England at Lord’s are indelibly associated with the game’s history and traditions, while India now pioneer the game’s global future, the sub-continent now being the epicentre of the money, the razzmatazz and indeed the misgovernance too of the modern game. But it is not a question of the past versus the future. Modern England and modern India are worthy competitors. England’s impressive ascendancy down under against Australia last winter makes them best placed to challenge visitors who enter the lists as both World Cup holders and the number one ranked side. It is easy to forget too that India’s emergence as a cricketing superpower is quite recent – dating perhaps from their giantkilling victory in England over the mighty West Indies in the 1983 World Cup. India come to Lord’s only ever having won one Test match on the ground, in 1986, though it is fifteen years since they have lost a Test series in England.

If England versus India is the most obvious lens through which to understand the evolution of cricket, it could equally be argued that it would be impossible to understand either modern England or modern India without knowing about the way in which the relationships between us have indelibly shaped both of our societies.

Those relationships have taken many forms – of domination and struggle, and of friendship and fraternity. What cannot be denied is that they have helped to make us the societies that we are today.

I will be reminded of that when I take my Dad to a day at the Oval for the final test. He will be cheering for India; I will be cheering for England. I was already supporting England when Norman Tebbit proposed his famous ‘cricket test’ when I was 16. That created a dilemma for me, as my leftish views were taking shape. If I kept cheering for David Gower and Ian Botham was I now endorsing Margaret Thatcher? But it proved too late to change sides. I stuck with England – but was a bit less vocal now, in case anybody might think I was a Tebbitite.

In hindsight, the cricket test also captured a way in which the British right had begun to change for the better on issues of race and identity. It was still only a generation since Enoch Powell had feared that it was all but impossible for anybody to be of Asian or black and yet to be truly British. Norman Tebbit was ready to accept as integrated those who were willing to cheer for the right time. Perhaps it was progress too.

Still, the cricket test was always weak on its sporting history. No Tory Unionist should want to insist on sporting allegiance as a condition of citizenship. One glance at Murrayfield and the Cardiff Arms Park, and Tebbit was surely arguing for the break-up of Britain.

The Tebbit claim that British subjects showed a lack of loyalty and allegiance if they cheered for India at cricket, cannot easily explain the history of cricket either.

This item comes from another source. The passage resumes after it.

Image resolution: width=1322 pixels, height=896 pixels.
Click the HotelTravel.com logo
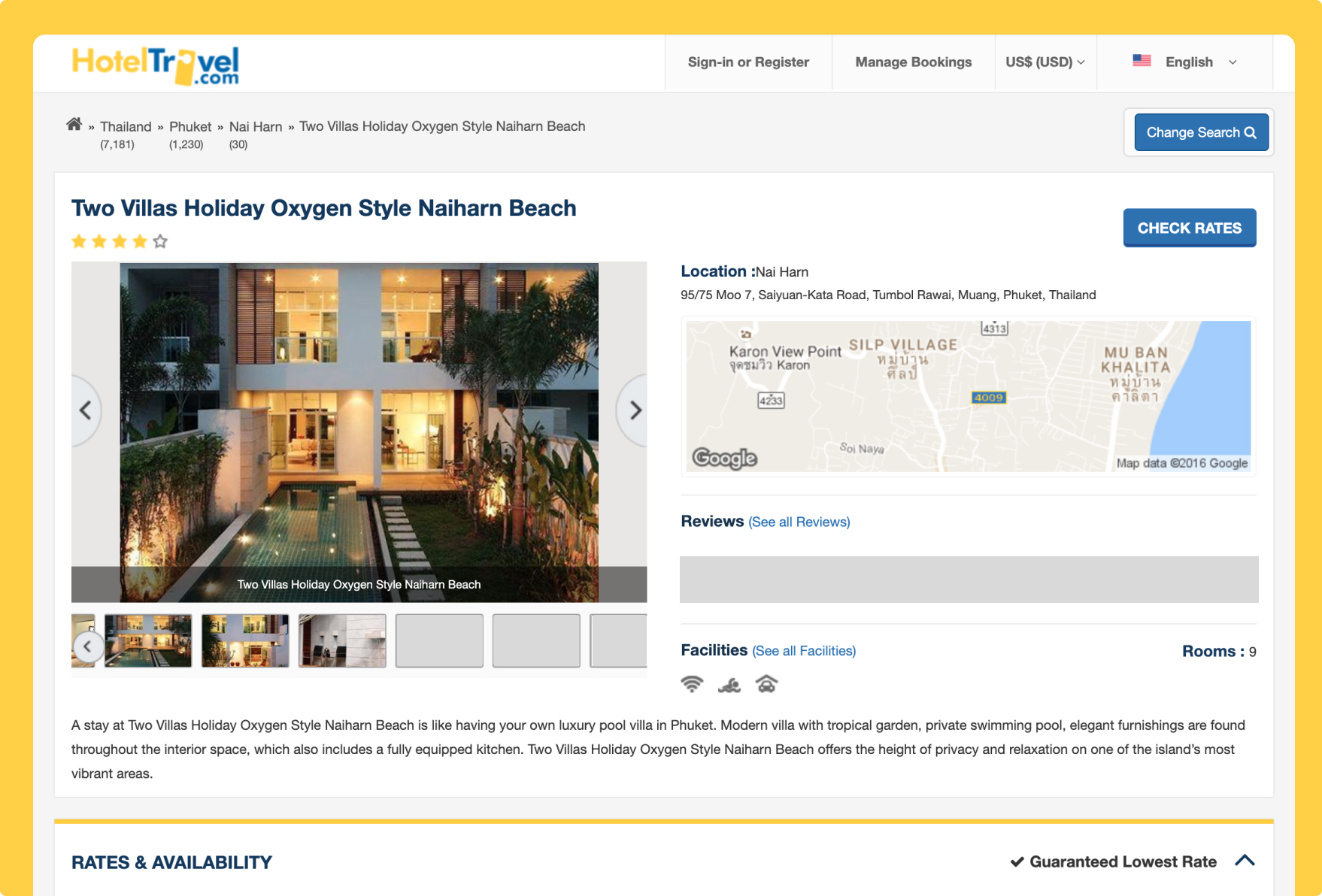[156, 65]
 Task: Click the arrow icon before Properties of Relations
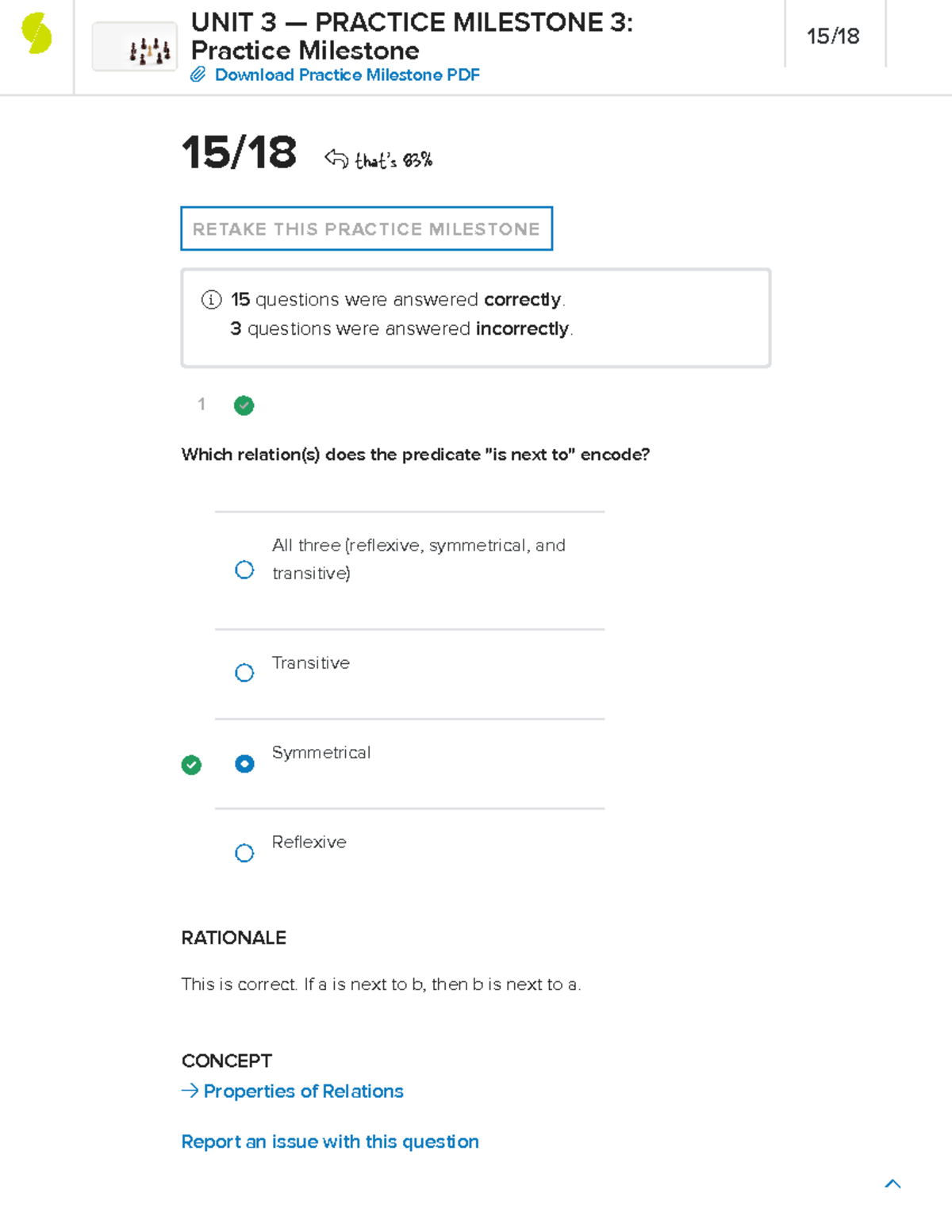tap(190, 1091)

Why India was granted Test status while part of the Empire? Tebbit can surely not think that the King of England, claiming allegiance as Emperor of India too, was conceding the case for Indian independence by attending India’s first official Test match at Lord’s in 1932, doubtless anticipating that his English and Indian subjects would now cheer their rival teams.

The question of whether India’s national status would bolster the Empire or boost the independence movement was contested – with rival hopes and fears on both sides.

The resonant meanings that we choose to find in sport have often eluded the desires of political propagandists of all types.

And never more so than in the hilariously ineffective campaign of self-styled Indian patriots who have been fighting perhaps the world’s most ludicrous losing battle – in their insistence on rejecting the game of cricket as un-Indian. It is an argument entertainingly traced in Ramachandra Guha’s excellent ‘A Corner of a Foreign Field: The Indian History of a British Sport’.

Rarely can anybody have been so wrong with such confidence as B.V.
Keskar, the General Secretary of the All India Congress Committee, speaking in 1946, almost on the eve of Indian independence about how he could see “no future” for the younger generation in a game that was nothing “but a sign of our utter slavery” and “tendency to copy blindly the habits of English civilisation, and ape the likes and preferences of the ‘English gentleman’.

“Cricket can only thrive in the atmosphere of English culture, English language and English rule. It will never be able to survive the shock of the disappearance of British rule from our country. With the fall of British power, it is bound to lose its place of honour and slowly grow out of date”.

Well, maybe one day.

India’s Hindu nationalists have never quite given up this quixotic attempt to root out this alien cricketing influence from their society.

M.S. Golwaker – founder of the RSS and with a good claim to be the intellectual godfather of the Hindu nationalist BJP party – kept campaigning on the issues in the decades after independence.

The costly game of cricket, which has not only become a fashion in our country but something over which we are spending crores of rupees only proves that the English are still dominating our mind and intellect.
The cricket match that Pandit Nehru and other MPs played some years back was the very depth of this Anglicism. Why could they not play Kabaddi, our national game, which has been acclaimed by several countries as a great game?

I have nothing against Kabbadi but it is cricket that will grip Indian attention this week.

So may the best team win.

Though I’ll be hoping that’s England.